Die Menschen äußern deshalb ein tiefes Gefühl von Verzweiflung. Ihnen fehlt ein klare Vorstellung von möglichen Alternativen. Panik und ein allgemeines Gefühl des ökonomischen, politischen und vor allem sozialen Zusammenbruchs sind weit verbreitet. In großen Teilen der Gesellschaft wird die Reproduktion zunehmend schwierig in dem Maße, wie gesellschaftliche Funktionen zum Erliegen kommen. Nichts funktioniert mehr, weder der öffentliche Dienst noch private Geschäfte.

Das Drama der Linken
Die politischen Organisationen von den Parteien der Linken bis hin zum autonomen Spektrum stehen unter einem enormen Druck.
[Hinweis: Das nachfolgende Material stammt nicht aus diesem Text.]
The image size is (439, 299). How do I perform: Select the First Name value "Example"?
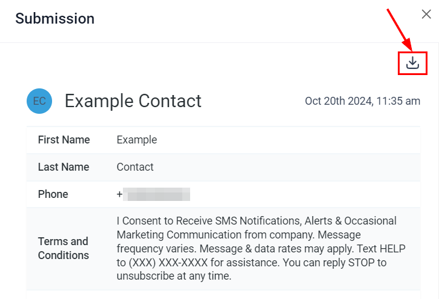click(x=137, y=140)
Die Beschleunigung der Wirtschaftskrise ist in eine ernste politische Krise gemündet, und das vollständige Fehlen einer konkreten Alternative ist offensichtlich. Auf der Linken beginnen einige, über die Notwendigkeit einer linke Regierungsbildung zu sprechen, die aus einer breiten Koalition linker Parteien und kleinerer Gruppierungen bestünde. Doch waren sie bislang unfähig, diese Idee in einer Weise vorzutragen, dass sie die Massenmobilisierungen und die plötzlich und dezentralisiert auftauchenden Kämpfe hätten inspirieren können.
Das ist so trotz der Tatsache, dass die linken Parteien potenziell immer noch sehr stark sind, In Meinungsumfragen erzielen sie 26%, während die Regierungspartei PASOK nur 15% erhalten würde. Fast 50% der Wahlberechtigten haben erklärt, dass sie künftig an Wahlen nicht mehr teilnehmen werden.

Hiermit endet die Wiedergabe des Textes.